US 11,968,236 B2
Event-level data privacy for streaming post analytics data
Ryan M. Rogers, Los Gatos, CA (US); Subbu Subramaniam, Sunnyvale, CA (US); Mark B. Cesar, Oakland, CA (US); Adrian Rivera Cardoso, San Francisco, CA (US); Yu Chen, San Jose, CA (US); Jefferson Lai, Seattle, WA (US); Vinyas Maddi, San Jose, CA (US); Lin Xu, Fremont, CA (US); Gavin Castro Uathavikul, Sausalito, CA (US); Neha Jain, San Jose, CA (US); Shraddha Sahay, Newark, CA (US); Parvez Ahammad, San Jose, CA (US); and Rahul Tandra, Santa Clara, CA (US)
Assigned to Microsoft Technology Licensing, LLC, Redmond, WA (US)
Filed by Microsoft Technology Licensing, LLC, Redmond, WA (US)
Filed on Mar. 30, 2022, as Appl. No. 17/709,318.

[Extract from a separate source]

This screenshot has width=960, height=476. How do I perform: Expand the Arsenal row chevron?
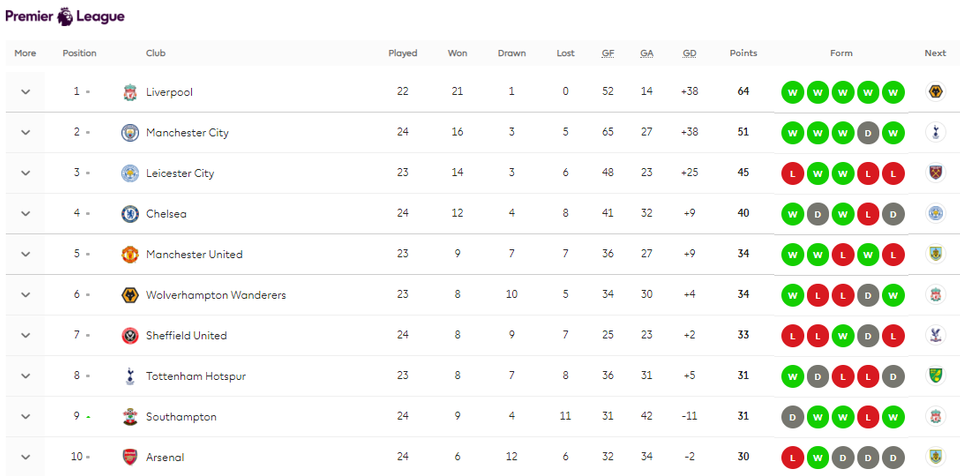click(25, 457)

Prior Publication US 2023/0319110 A1, Oct. 5, 2023
Int. Cl. H04L 9/40 (2022.01)
CPC H04L 63/20 (2013.01) 15 Claims
OG exemplary drawing
 
1. A method comprising:
receiving a data stream comprising instances of count data collected over a time interval;
an instance of the count data represents an occurrence of a user interface interaction with a post;
the post is associated with an account in an online system;
using the count data, computing a true count breakdown comprising a set of sub-counts of non-public user interface interactions on the post;
wherein at least one of the sub-counts is a count associated with a particular value of an attribute that has a plurality of different possible values and the attribute is associated with the non-public user interface interactions on the post;
creating a noisy count breakdown by applying at least one differential privacy mechanism to the set of sub-counts;
wherein applying the at least one differential privacy mechanism to the set of sub-counts comprises:
creating a simulation of a binary table for each value of the plurality of different possible values of the attribute;
using the simulations of the binary tables, determining amounts of noise to be added to the set of sub-counts;
selecting, from the set of sub-counts, a set of top k true sub-counts;
k is a positive integer less than a total number of possible values of the attribute;
determining a set of noisy top k sub-counts by adding the amounts of noise to each true sub-count of the set of top k true sub-counts;
selecting, from the set of noisy top k sub-counts, at least one noisy sub-count that is greater than a threshold; and
including the selected at least one noisy sub-count in the noisy count breakdown; and
streaming the noisy count breakdown instead of the true count breakdown to a computing device associated with the account.